Las herencias desatan apetencias diabólicas y siembran egoísmos perversos que satanizan los patrimonios. Todo termina en escenarios donde los bienes se diluyen como por arte de magia.
Todos conocemos familias que el egoísmo y la ambición desmedida han desunido, no solo lo material, sino también apellidos, afectos, cercanías y hermandades.
Hay herencias que marcan el alma y marchitan quereres. Herencias que dejan heridas abiertas que nunca sanan.
No recuerdo quién dijo en una ocasión que la mejor herencia es aquella que logra sobrepasar el tiempo; la que va más allá de los testamentos; la que se preserva por amor al buen nombre.
Dios habla de las herencias que no se ven, tales como el perdón que se repite, la misericordia, la humildad que agradece antes que reclamar.

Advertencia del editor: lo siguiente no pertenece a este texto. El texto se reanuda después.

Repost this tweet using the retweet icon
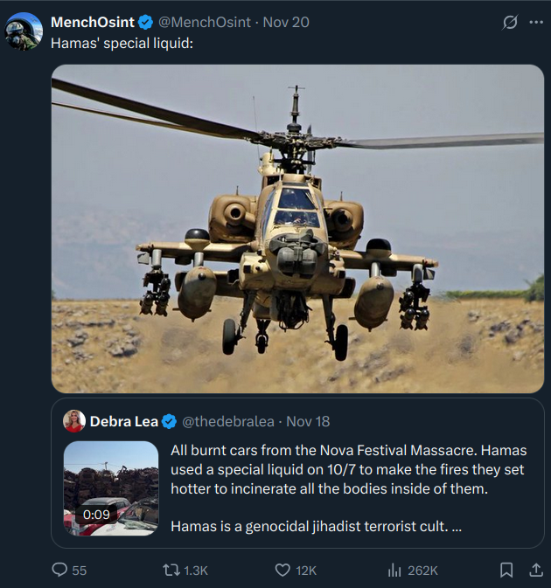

La verdad es que cuando todo lo material se deshace, se disuelve, lo que permanece no se mide en dinero ni en cantidades, sino en recuerdos gratos, ejemplos de vida, enseñanzas y demás.
Así como heredamos de manera natural los apellidos, la fisonomía, los gestos, etc. de igual modo, con la misma naturalidad, deberíamos recibir todo lo que derive de nuestra ascendencia.
Los sabios, como Confusio, Séneca, San Agustín, Epícteto, y otros de su dimensión y conocimientos, coincidían en que las herencias materiales se reparten, mientras que las espirituales se siembran.
No sé qué diabólico apetito destapa en la gente las sucesiones y qué poder destructivo lleva en su seno algunos legados materiales.
Con qué rabia mucha gente defiende patrimonios
que nunca ayudó a forjar.
Defienden con uñas y dientes dinero y bienes que solo están amparados en un apellido.
Lo que la vida unió no debería ser dividido por nada material. Los bienes pasan, los afectos permanecen.
Cuando una herencia se convierte en campo de batalla, regularmente se pierde más de lo que se gana. Porque ningún bien vale más que un hermano.
Las herencias que se reparten con justicia y equidad dejan complacidos a muertos y vivos; las que no se realizan de esa manera, dejan huellas dolorosas que nunca sanan.